男性の栄養士

栄養士は女性の仕事?

看護の仕事をする人を、以前は「看護婦」と呼んでいましたが、現在は「看護師」と呼び方が変わっていることをご存知でしょうか。
これには、看護の仕事は女性が行うものという風潮がありましたが、男女共同参画社会基本法が施工されたように、現在は性別に関係なく個人の職業を尊重しようという価値観に変わってきています。

栄養士と聞くと女性を連想する方も多いと思いますが、最近では男性が栄養士を目指すことも珍しくありません。
資格の名前こそ栄養士や管理栄養士のままで変化はありませんが、時代が流れるに従って、男性も栄養士の仕事を担うようになってきているのです。

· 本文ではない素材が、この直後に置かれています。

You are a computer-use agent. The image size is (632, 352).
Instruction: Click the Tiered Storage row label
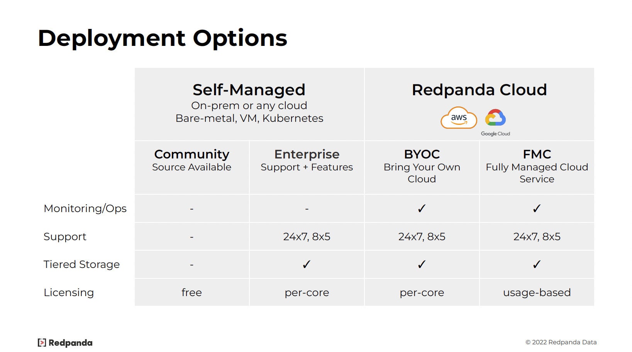[x=81, y=264]
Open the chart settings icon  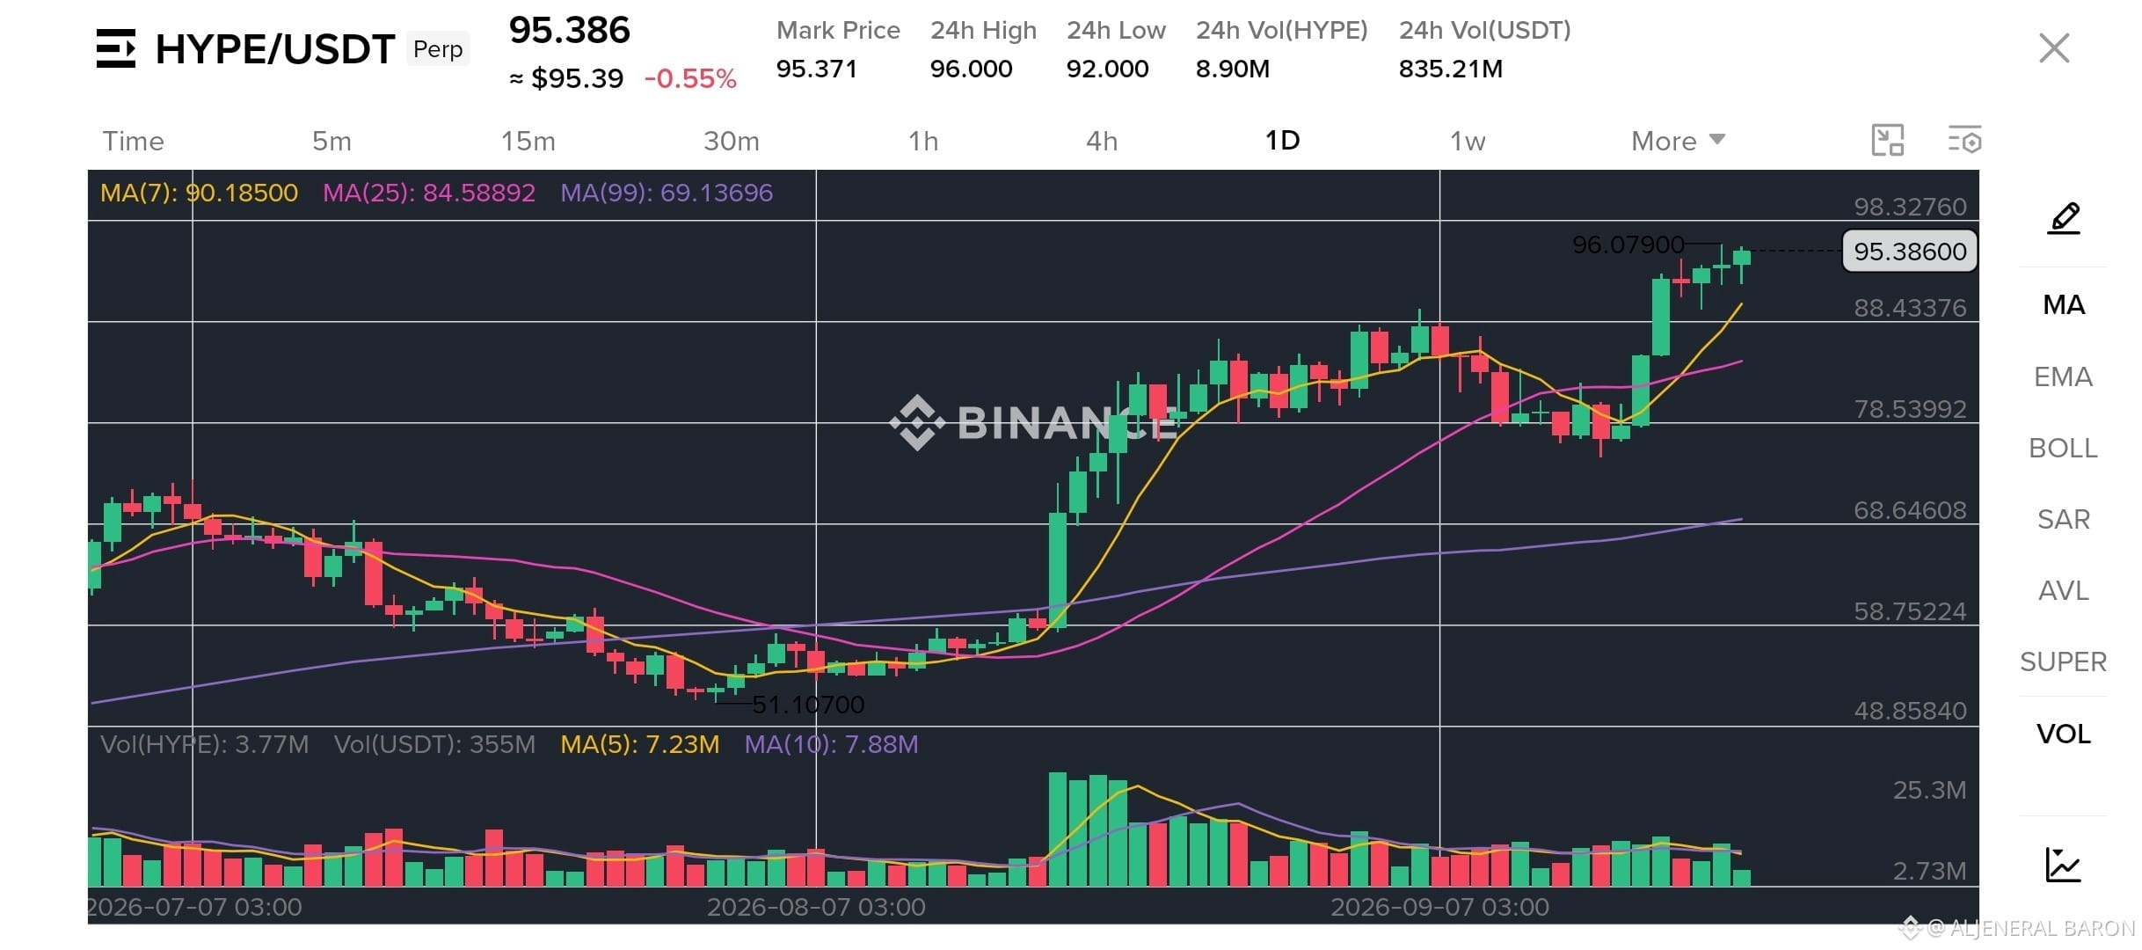tap(1964, 141)
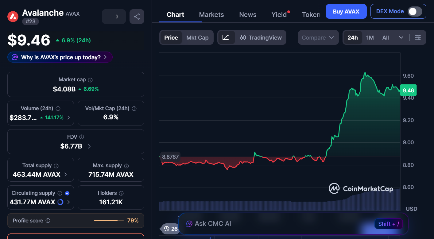
Task: Click the Profile score progress bar
Action: (109, 221)
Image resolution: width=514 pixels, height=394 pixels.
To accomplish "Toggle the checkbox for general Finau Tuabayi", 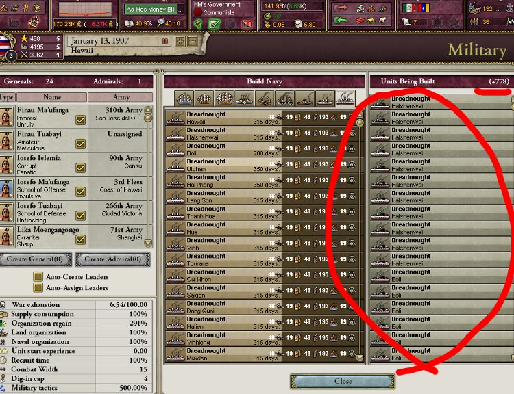I will (x=81, y=144).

しかし、価値観の変わったとはいえ、以前のように栄養士は女性の仕事という考え方もまだ残っているため、女性栄養士の占める割合が高いという現実もあります。
都市部では、管理栄養士の男女比率は少し女性が多い程度ですが、都会から離れるにつれて女性の栄養士さんの方が多いという特徴もあります。
実際に栄養士として働きたい方は、女性との付き合いを上手にしなければならないことも覚悟しなければならないでしょう。

性別で仕事に差はあるのか?

男性の管理栄養士でも女性の管理栄養士でも、基本的には業務の内容に変化はありません。
例えば、献立を考え、調理担当者に栄養指導や清掃指導をすることも同じですし、食材の仕入れに関する業務でも男女で変わりありません。
それでもあえて違いを挙げるのならば、男性の場合は力仕事を頼まれがちになることです。

職場にもよりますが、栄養士は大量の食事を出すことが仕事ですので、調理をする際には食材も大量に必要になります。
あまりにも重い荷物を運ぶこともあるため、その時には男性の力も必要になるでしょう。
また、男性は機械に詳しい方が女性よりも多い傾向にあるため、機械のトラブルに遭遇しても、男性自身で解決することも。これも男性特有の仕事になるといえます。

次に給料についてですが、これは男性でも女性でもあまり変わりはありません。

ただし、女性の場合は出産や子育てをする人が多く、なかなか仕事を長く続けられないケースがあります。そのため、出世は難しいとされていますが、その点男性の栄養士ではそういった懸念もありませんので昇進しやすいという特徴があります。
出世をすれば当然給料もある程度は上がりますので、女性と比較して男性の方が給料は上がりやすいということだけは事実です。

男性栄養士のメリット・デメリット

男性は、理論的な思考が得意という人やリーダシップ能力の高い傾向があります。
このことから男性の栄養士さんが職場に入ると、女性だけの職場よりも効率的に仕事をこなせたり統率の取れた仕事ができたりするというメリットがあります。
それに対しデメリットとしては、地方では男性の栄養士を雇ったことがないという短絡的な理由によって採用されない場合があることが挙げられると思います。

ほかにも、力仕事が多くなりがちな男性栄養士さんでは、労働面でツラくなることが多いといえます。また、栄養士の給料は現在も低いため、そこに不満を感じてしまうかもしれません。